---------- MATERIAL SUPPLIED ----------

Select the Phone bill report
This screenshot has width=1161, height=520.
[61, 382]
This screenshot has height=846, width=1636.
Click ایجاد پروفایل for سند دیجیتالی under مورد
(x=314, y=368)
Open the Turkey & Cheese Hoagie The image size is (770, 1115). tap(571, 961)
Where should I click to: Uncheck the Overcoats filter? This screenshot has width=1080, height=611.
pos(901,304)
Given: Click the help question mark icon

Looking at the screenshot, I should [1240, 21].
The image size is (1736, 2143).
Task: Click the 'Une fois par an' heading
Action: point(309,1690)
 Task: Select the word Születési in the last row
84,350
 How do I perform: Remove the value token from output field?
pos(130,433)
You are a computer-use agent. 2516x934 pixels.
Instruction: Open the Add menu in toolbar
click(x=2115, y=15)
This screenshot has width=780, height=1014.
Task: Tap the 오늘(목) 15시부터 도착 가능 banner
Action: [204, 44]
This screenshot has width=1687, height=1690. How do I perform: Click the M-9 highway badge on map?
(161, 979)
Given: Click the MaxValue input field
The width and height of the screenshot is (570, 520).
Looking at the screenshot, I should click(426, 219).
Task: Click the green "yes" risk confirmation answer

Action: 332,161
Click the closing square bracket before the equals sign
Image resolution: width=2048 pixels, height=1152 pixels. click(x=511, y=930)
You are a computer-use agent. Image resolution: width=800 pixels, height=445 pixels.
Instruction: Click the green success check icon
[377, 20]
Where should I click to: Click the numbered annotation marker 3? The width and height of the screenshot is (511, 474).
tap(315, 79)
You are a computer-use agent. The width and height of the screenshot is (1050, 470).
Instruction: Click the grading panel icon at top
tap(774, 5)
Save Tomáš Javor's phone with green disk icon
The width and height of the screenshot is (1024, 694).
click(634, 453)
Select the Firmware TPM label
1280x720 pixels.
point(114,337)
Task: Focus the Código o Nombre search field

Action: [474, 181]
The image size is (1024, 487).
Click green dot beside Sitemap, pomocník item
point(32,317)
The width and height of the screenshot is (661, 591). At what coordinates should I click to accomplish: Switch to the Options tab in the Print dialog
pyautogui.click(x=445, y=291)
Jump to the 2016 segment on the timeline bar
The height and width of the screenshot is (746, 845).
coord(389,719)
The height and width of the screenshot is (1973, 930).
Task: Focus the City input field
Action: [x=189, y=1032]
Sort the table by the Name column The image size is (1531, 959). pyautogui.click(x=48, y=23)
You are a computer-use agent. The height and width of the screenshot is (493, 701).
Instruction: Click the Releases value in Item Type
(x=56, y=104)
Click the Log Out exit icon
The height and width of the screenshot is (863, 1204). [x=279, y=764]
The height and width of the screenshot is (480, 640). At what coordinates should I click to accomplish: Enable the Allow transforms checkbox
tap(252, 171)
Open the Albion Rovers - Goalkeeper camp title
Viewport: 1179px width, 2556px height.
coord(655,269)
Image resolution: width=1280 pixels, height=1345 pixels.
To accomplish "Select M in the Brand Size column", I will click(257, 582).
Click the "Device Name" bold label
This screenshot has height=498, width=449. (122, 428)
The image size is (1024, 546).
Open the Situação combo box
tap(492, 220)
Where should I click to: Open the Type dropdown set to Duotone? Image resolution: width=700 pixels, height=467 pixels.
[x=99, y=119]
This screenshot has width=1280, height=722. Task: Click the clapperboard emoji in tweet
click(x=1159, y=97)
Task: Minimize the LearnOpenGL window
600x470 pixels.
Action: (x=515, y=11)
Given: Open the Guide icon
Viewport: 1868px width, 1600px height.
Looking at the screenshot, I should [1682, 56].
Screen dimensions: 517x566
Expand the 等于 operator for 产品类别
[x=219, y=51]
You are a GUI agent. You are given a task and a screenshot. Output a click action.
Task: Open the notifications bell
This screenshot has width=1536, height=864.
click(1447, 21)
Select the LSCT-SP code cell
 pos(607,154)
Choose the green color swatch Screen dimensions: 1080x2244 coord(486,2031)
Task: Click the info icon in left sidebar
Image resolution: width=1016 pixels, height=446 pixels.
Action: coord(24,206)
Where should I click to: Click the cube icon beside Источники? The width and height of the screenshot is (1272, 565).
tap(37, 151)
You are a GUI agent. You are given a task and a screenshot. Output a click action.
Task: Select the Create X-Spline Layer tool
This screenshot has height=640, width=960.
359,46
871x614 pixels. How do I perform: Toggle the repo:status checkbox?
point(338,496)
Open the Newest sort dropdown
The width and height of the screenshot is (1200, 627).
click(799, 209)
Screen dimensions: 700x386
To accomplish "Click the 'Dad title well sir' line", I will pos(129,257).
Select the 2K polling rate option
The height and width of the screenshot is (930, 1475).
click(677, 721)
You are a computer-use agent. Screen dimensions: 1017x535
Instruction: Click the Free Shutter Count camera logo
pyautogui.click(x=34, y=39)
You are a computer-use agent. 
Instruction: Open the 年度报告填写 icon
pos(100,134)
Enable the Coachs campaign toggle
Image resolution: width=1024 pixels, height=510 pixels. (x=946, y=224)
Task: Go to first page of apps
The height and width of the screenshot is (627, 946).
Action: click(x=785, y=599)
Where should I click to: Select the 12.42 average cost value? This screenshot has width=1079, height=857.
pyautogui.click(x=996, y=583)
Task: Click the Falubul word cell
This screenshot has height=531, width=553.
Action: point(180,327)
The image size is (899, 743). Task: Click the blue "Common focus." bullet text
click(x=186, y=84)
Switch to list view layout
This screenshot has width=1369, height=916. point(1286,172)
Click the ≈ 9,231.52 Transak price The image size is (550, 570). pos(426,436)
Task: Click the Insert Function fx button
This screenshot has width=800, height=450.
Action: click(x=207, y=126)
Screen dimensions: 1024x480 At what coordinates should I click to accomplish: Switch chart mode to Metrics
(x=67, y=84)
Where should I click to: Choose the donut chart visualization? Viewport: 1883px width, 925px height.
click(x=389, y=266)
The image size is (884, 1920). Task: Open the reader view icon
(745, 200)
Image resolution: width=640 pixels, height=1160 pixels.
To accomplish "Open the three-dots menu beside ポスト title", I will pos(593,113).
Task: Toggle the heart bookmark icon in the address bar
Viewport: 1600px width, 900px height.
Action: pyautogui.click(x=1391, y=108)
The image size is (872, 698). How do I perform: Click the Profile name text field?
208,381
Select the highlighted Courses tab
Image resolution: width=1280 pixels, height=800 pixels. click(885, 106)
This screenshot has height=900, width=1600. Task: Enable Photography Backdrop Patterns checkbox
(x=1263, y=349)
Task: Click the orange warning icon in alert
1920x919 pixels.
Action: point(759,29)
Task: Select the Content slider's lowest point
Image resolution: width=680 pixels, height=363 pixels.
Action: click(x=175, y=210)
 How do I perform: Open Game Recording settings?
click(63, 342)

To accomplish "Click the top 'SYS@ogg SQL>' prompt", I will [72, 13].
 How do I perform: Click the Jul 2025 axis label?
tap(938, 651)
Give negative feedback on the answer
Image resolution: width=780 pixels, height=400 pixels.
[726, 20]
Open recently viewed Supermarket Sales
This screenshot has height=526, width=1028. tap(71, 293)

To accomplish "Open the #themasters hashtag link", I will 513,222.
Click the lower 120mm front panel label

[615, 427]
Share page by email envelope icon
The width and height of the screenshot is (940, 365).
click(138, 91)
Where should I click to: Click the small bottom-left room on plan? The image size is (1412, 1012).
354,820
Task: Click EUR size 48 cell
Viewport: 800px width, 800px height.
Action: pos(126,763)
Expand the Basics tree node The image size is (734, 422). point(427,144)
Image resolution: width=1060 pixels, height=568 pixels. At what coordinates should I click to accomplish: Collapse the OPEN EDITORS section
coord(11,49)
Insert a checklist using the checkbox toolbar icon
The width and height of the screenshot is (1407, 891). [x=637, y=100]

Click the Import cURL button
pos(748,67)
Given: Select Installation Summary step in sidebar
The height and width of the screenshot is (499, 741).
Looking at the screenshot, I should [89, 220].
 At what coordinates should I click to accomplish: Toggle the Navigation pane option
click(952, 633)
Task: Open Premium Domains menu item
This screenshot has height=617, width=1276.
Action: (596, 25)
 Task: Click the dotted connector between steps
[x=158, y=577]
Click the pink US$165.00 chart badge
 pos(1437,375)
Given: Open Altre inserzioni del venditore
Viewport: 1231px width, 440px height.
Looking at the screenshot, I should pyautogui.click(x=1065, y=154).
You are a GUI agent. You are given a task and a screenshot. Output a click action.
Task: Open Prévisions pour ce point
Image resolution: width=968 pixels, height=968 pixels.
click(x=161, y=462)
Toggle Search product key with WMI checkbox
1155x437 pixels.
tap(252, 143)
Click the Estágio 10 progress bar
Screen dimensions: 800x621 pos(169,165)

----------

• _REQUIREMENT_: In the material above, which lines contain "sidebar"? Copy each of them.

• _RESULT_:
Task: Click the info icon in left sidebar
Given: Select Installation Summary step in sidebar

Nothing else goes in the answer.